#### Exercise
What appears from the line containing "Безпілотна авіація (70, 344)" to the end of the listing below should be copied exactly, with no other lines.

#### Exercise material
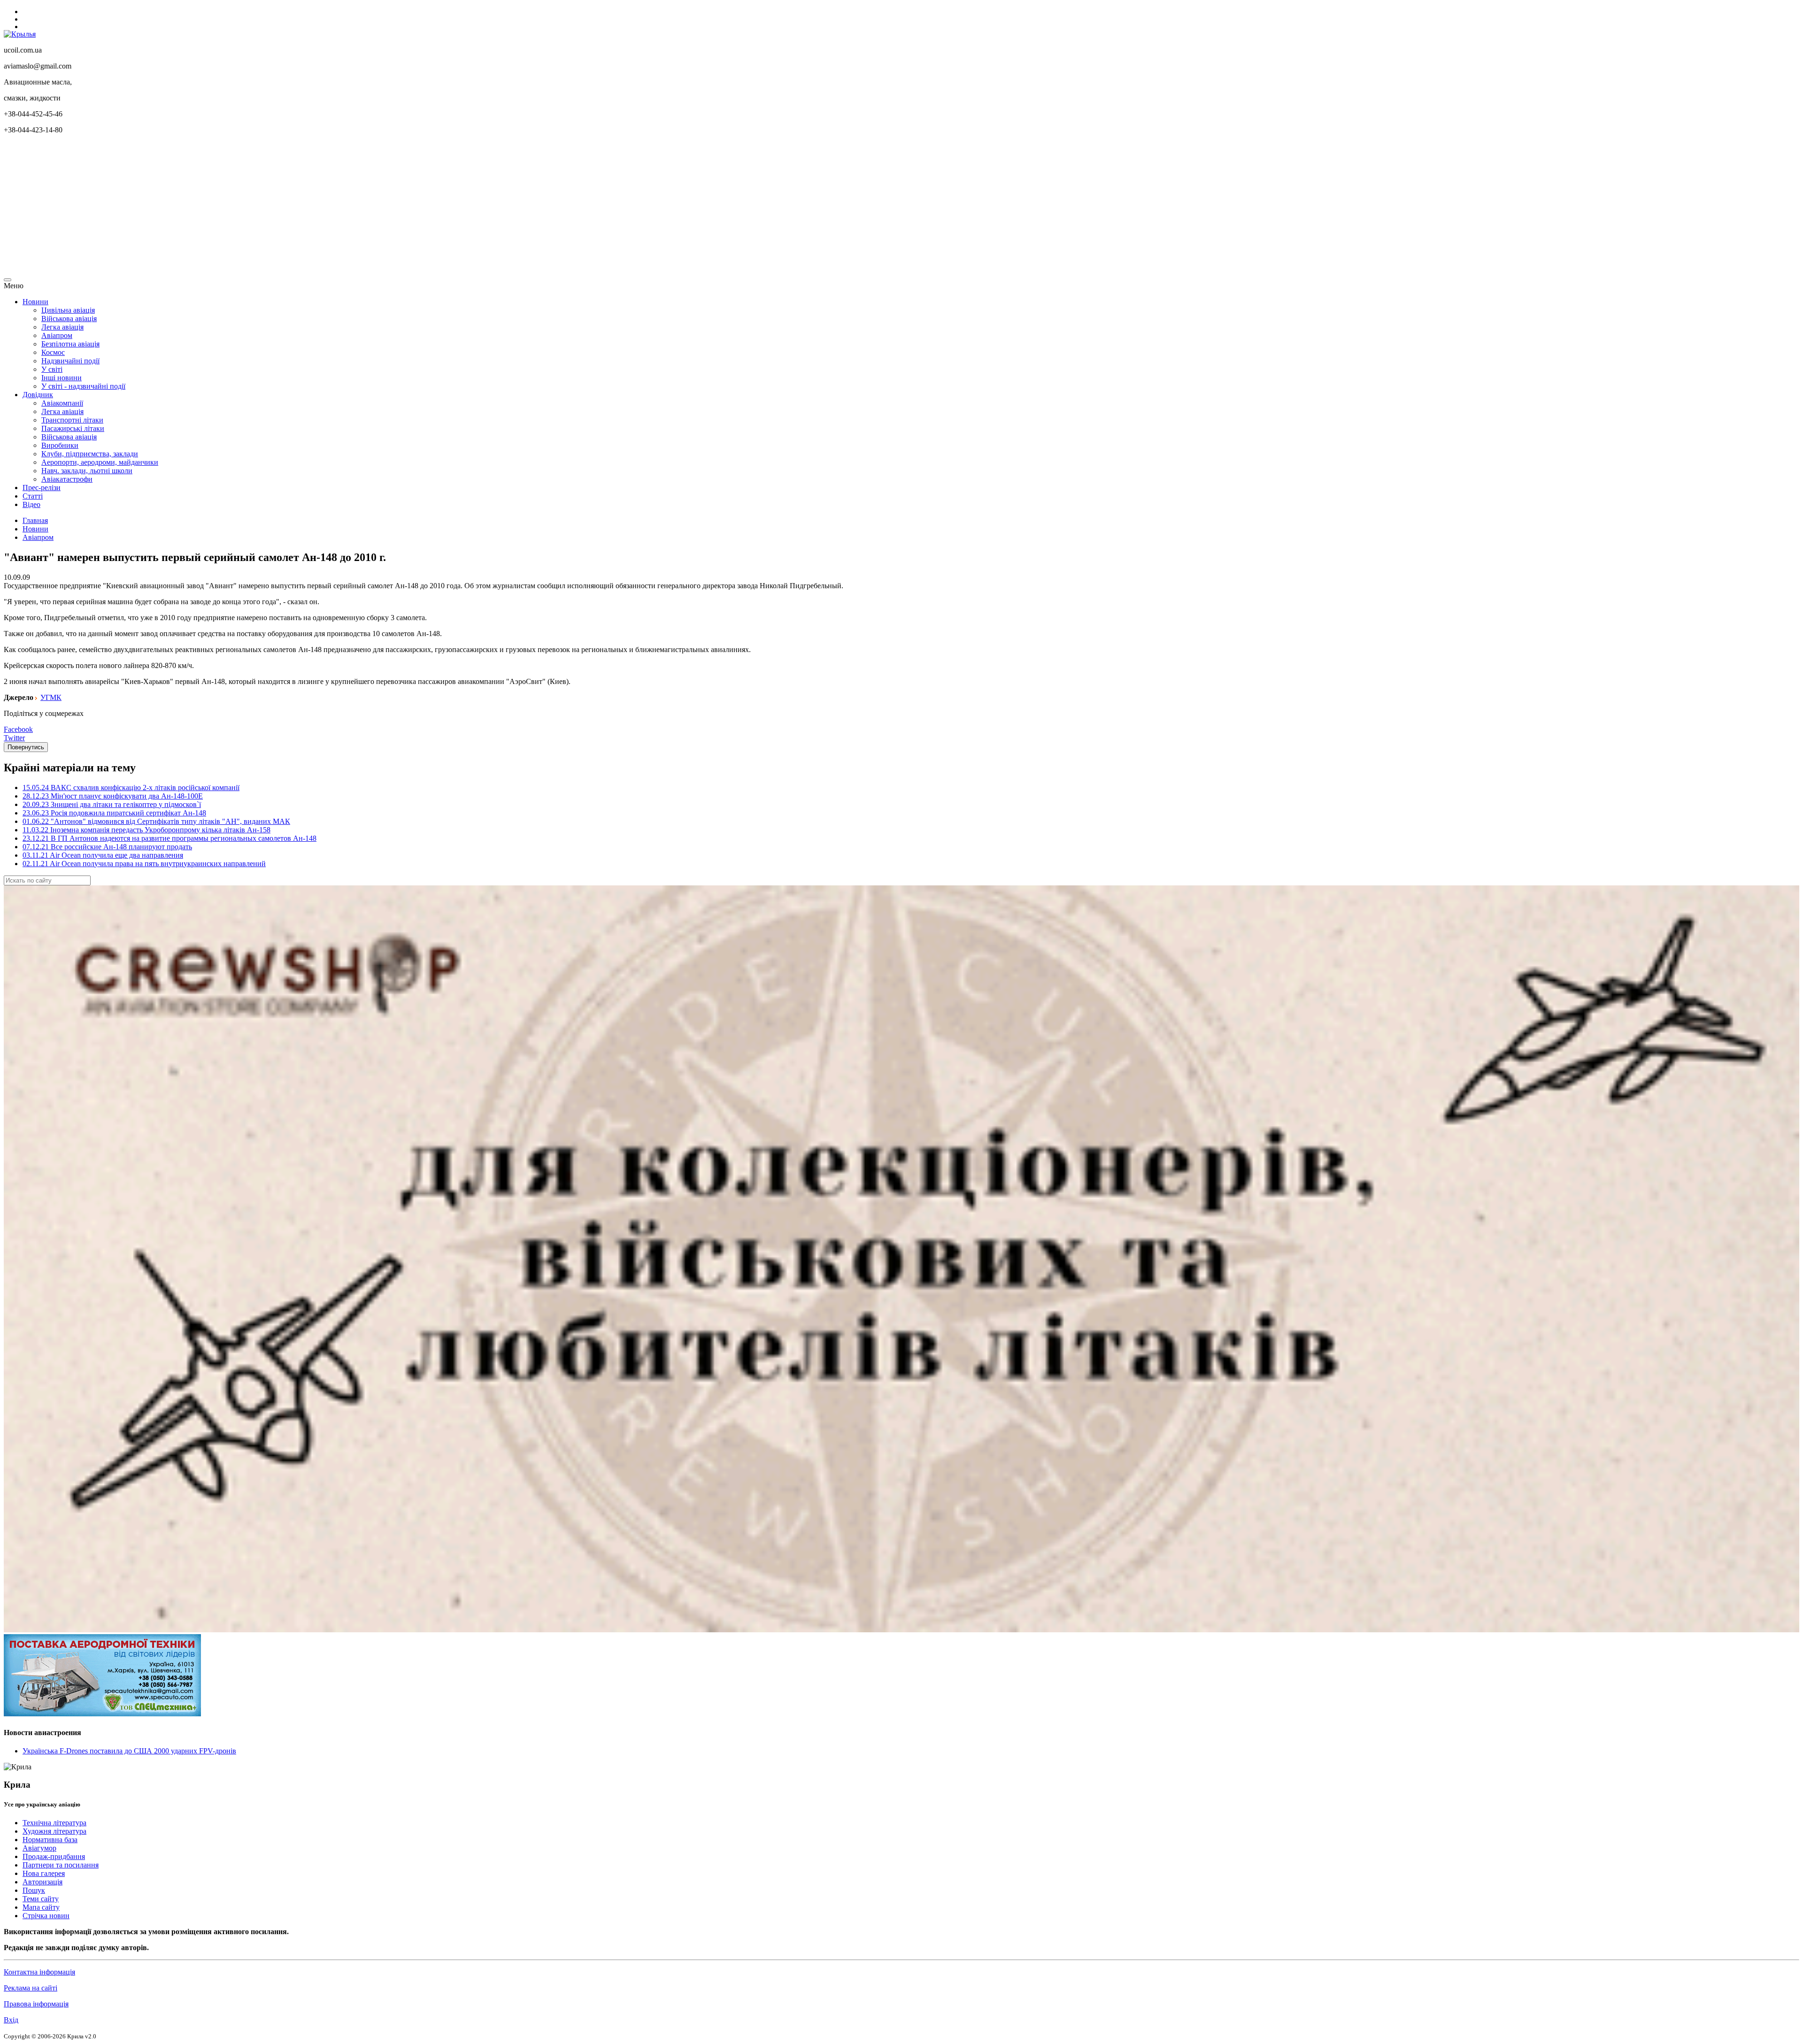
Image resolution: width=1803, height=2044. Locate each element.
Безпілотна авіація (70, 344)
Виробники (59, 445)
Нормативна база (50, 1840)
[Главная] (20, 34)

#### Exercise response
Безпілотна авіація (70, 344)
Виробники (59, 445)
Нормативна база (50, 1840)
[Главная] (20, 34)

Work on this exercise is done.